- [EXERCISE TEXT]:
Two less-publicized court battles unfolded in late 2014 in the UK, shedding a light on the opportunities and obstacles for same sex couples seeking gay surrogacy procedures. The two cases were summarized in the Daily Telegraph.

In November Daryl Lee and Luke Harris told a newspaper that they were expecting three children by three different surrogate mothers in the space of just a few months. After meeting in 1999 and years of planning to have children, Lee, 41, said: “While it is unorthodox to have three surrogates at the same time, we couldn’t turn down what could be our only chance to have the big family we’d always dreamed of.”

In this example of family bliss, the couples’ parents are set to move in to help with childcare, both men are planning to work part time, and all three surrogate mothers say they are happy with the arrangement.

- [TASK REQUIREMENTS]: From the passage on gay surrogacy cases in the UK, extract the words starting at "In November Daryl" and ending at "with the arrangement.", copying them without any change.

Collected data
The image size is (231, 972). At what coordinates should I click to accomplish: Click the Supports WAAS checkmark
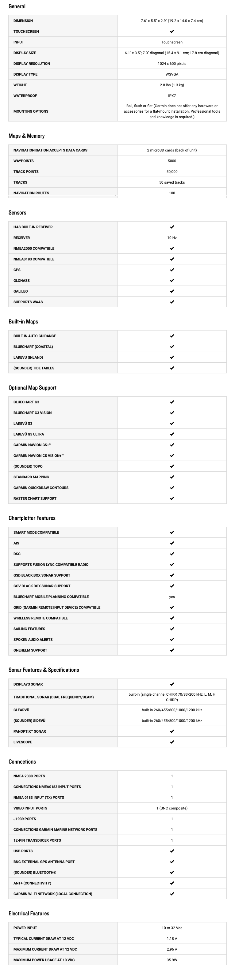pos(172,302)
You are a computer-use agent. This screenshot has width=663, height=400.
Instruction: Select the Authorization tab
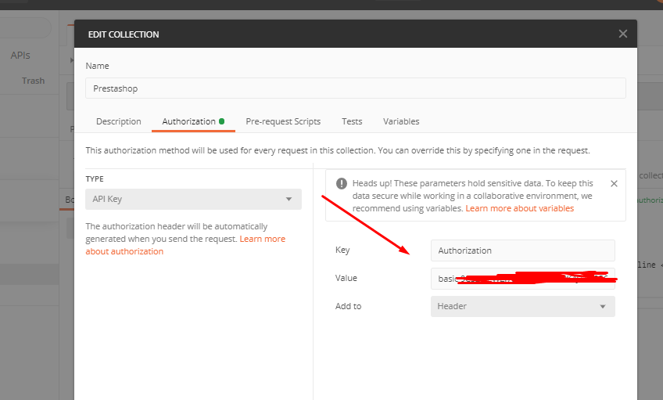(x=188, y=121)
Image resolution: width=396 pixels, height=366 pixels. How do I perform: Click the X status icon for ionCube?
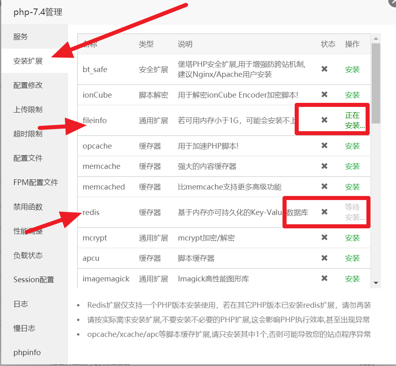tap(324, 95)
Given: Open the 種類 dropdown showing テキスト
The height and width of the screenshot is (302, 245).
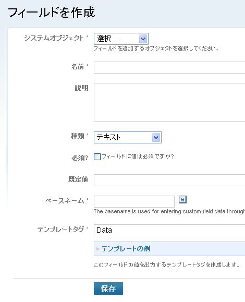Looking at the screenshot, I should point(128,138).
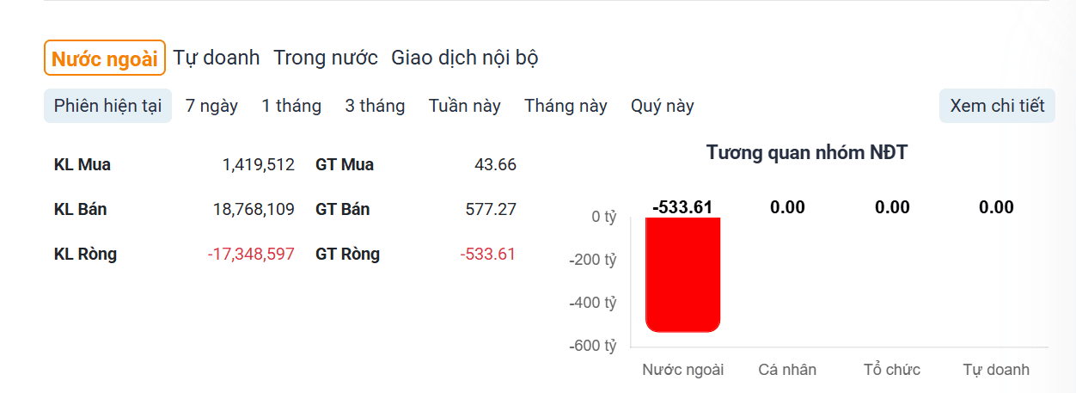
Task: Select the 3 tháng time range
Action: pyautogui.click(x=375, y=106)
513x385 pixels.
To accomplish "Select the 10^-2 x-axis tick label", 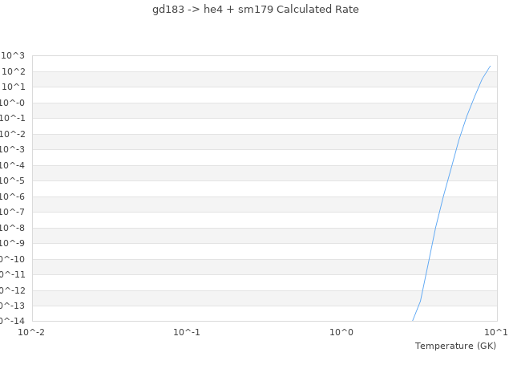I will (32, 332).
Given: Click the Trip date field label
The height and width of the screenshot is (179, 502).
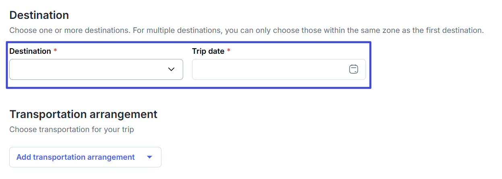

- [TASK OUTPUT]:
In November Daryl Lee and Luke Harris told a newspaper that they were expecting three children by three different surrogate mothers in the space of just a few months. After meeting in 1999 and years of planning to have children, Lee, 41, said: “While it is unorthodox to have three surrogates at the same time, we couldn’t turn down what could be our only chance to have the big family we’d always dreamed of.”

In this example of family bliss, the couples’ parents are set to move in to help with childcare, both men are planning to work part time, and all three surrogate mothers say they are happy with the arrangement.